* Begin Extracted entries *
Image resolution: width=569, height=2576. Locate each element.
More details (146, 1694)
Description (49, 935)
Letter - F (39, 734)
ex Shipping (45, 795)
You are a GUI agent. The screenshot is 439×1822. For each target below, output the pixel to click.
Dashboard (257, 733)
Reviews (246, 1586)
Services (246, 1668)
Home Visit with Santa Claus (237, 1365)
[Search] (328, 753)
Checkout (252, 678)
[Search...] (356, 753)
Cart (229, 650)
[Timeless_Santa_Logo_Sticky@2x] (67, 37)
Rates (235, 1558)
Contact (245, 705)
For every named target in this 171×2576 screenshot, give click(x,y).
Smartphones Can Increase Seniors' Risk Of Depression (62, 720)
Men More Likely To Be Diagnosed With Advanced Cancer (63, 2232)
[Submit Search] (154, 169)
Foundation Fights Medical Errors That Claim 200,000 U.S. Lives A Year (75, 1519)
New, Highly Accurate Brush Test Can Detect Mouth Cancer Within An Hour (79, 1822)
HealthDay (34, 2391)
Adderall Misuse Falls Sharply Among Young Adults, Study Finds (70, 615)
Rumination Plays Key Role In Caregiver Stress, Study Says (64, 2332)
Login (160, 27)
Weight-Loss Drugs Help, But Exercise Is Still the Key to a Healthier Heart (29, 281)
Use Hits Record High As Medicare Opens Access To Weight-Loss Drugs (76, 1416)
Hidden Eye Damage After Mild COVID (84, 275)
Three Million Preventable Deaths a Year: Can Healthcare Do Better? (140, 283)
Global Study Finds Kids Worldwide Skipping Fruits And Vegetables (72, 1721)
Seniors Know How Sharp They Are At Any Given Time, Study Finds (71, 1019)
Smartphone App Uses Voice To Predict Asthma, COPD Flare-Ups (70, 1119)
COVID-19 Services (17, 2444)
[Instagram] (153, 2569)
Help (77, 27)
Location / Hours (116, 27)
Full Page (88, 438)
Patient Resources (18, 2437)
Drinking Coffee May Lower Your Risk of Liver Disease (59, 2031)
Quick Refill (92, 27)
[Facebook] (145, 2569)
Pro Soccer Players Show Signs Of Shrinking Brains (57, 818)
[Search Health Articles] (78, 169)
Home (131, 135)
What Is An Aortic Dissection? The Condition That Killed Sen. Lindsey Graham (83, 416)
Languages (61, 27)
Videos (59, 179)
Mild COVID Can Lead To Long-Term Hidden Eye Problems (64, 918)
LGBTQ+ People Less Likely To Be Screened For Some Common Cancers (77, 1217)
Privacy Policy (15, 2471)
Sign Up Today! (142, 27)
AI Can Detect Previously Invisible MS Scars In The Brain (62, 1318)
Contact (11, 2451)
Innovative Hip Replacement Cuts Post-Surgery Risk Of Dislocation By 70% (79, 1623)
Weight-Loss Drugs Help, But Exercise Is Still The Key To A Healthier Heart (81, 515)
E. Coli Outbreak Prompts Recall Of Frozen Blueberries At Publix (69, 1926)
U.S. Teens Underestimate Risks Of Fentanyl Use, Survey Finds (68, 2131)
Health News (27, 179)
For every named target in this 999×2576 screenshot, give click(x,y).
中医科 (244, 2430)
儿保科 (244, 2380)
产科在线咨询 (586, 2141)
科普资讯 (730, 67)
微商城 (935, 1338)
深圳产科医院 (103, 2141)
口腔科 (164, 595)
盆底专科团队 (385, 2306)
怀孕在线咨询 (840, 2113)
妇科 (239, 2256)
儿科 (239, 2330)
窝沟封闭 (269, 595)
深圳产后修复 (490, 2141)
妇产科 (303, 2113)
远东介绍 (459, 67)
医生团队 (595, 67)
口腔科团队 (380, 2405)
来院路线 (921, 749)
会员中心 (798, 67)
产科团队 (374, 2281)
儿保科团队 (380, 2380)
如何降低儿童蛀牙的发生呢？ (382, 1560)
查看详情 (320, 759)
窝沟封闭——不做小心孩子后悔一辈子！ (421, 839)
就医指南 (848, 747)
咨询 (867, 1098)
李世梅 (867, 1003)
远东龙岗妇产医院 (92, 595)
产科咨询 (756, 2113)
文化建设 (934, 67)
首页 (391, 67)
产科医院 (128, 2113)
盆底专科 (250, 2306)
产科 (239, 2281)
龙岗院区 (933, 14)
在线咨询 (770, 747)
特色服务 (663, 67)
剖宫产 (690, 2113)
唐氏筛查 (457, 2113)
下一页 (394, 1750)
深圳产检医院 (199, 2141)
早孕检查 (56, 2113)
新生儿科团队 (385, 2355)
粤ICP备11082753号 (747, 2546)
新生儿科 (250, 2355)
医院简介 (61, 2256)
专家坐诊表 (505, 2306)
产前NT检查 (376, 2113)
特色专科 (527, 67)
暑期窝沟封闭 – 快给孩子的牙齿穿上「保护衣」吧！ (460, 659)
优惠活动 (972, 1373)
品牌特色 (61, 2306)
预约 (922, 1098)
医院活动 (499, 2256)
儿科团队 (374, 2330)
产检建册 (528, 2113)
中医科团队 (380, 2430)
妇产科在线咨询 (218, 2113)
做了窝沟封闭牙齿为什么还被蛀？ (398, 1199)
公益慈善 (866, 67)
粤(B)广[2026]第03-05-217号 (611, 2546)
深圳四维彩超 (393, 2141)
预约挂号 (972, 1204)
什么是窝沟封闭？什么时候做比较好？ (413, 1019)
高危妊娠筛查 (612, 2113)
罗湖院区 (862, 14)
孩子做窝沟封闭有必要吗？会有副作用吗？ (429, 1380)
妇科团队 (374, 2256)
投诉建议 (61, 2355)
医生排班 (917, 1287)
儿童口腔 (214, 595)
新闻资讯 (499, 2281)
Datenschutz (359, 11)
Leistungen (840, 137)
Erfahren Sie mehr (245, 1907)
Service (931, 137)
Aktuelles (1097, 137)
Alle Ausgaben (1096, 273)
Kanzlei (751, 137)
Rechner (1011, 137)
* End Extracted entries *
▸ **Short task**: State how many lines of the data contain the string "Mild", counting only matches with the same capitalization, and give only the number.

▸ **Finished exercise**: 2